Buy a King Cooker... can I use a King Cooker with an enamel-on-steel kettle
* FWIW: The Coyote Cooker (aka Camp Cooker by Camp Chef)
which has a rating of 60,000 btu ( I think it's 30,000 per burner, 2 burners)
has been used with each of the following with no problems:
1. Enamel on steel 4 gallon canning pot. Even lifted FULL!
2. Aluminum canning pot (5g). Yes- alum., even THIN aluminum!
3. 15 gallon heavy cast, restaurant grade ....ALUMINUM pot.
ALL have worked fine. I DO NOT get metallic tastes from using aluminum.
I have lost more braincells from drinking homebrew and smoking hops
than I think I remember to might have perhaps lost from use of aluminum.
I will be adding a Stainless converted keg to the Smithfield brewlocation.

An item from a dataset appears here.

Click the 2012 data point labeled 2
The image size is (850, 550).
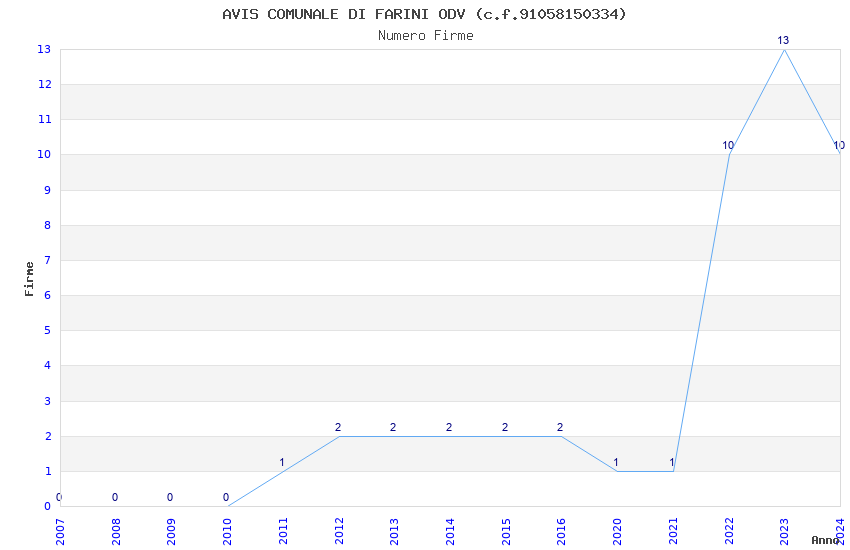(x=339, y=436)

But I WILL still use my aluminum. It works just fine. I don't clean it
too much. Just leave a crusty layer of wort. ALL I use it for is brewing.
Oxidize aluminum is pretty unreactive, whereas un-oxidized is highly
reactive. So I figure leave a good coating, then it's fine. It can stand up
to acid just fine. I don't get alkaline in contact with it. That wood be bad.
Aluminum is a better conductor than stainless, just harder to clean.
So I don't! Just scrape off the pellets and leave the hardened wort.
Since someone once worried about:
"not cleaning off the inside oxidised layer. If you were making stew, I
would say go ahead, because that "seasoned layer" as its called prevents
food from sticking. However, I would wonder what old food flavors might
leach out of it when boiling wort in it. Maybe if you do a couple of dark beers
first, it would cover it up. " Ok, so it ain't no Dutch Oven.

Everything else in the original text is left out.